Photo © Beowulf Sheehan
When the three judges for The Story Prize make their choices, they provide citations for the books. This year's judges were writer Jo Ann Beard, Washington Post book critic Ron Charles, and bookseller Veronica Santiago Liu. We include the citations in congratulatory letters we present to each finalist, along with their checks ($20,000 to the winner, $5,000 to the other two finalists). To protect the confidentiality of the judges' votes and the integrity of the process, we don't attribute citations to any particular judge.

"There is a novelistic weight to the complexity of the worlds Jamel Brinkley creates in each story in A Lucky Man. Whole stories can turn on a line—sometimes so subtle that its heft could nearly be missed—and in those lines, these sudden exposures of truth, the culmination of lies that one tells oneself to survive in the world are revealed. Even when you think you are just getting to the heart of some of these stories—while sitting on the bank of Quantico Creek, returning to the steps of Good Shepherd, or beating the shit out of a dog—you find, no, there’s more, and Jamel Brinkley is gonna go there and take us along, pools of lamplight and sun-sprinkled paths like coins lighting the way through the book.
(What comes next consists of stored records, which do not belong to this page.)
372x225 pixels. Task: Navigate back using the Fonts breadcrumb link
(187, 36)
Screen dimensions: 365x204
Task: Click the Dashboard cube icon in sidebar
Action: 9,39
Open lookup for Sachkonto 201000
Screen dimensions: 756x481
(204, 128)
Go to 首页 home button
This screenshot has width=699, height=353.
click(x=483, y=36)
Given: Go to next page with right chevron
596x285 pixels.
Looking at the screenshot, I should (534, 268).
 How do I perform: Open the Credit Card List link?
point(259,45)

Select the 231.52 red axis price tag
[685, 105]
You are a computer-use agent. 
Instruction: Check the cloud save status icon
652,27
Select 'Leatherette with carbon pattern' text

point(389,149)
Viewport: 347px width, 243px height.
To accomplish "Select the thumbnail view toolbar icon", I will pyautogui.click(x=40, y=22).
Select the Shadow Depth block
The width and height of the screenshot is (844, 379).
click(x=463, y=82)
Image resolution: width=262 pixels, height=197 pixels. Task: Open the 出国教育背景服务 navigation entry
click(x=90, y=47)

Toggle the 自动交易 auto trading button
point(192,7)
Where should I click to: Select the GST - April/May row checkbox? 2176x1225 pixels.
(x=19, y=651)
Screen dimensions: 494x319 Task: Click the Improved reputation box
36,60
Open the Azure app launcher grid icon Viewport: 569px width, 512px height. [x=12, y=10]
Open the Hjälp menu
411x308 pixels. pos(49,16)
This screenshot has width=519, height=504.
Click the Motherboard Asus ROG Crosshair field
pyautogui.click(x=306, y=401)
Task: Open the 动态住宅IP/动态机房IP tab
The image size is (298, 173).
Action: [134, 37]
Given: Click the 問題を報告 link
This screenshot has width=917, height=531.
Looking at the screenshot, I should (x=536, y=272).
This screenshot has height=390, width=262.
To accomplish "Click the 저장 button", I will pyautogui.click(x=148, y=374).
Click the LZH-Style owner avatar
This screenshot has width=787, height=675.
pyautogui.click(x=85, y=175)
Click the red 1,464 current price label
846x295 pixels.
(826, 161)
In each story, the stakes get so high, but Mr. Brinkley doesn’t shy away from meeting them, “peeling back” his characters’ histories, through “language to a hard core, like the spiked stones of peaches” the boys in “A Family” used to throw at stray dogs."

"I honestly can’t remember the last time I read a contemporary short story collection so full with the weight of our city lives that also so brazenly delivered."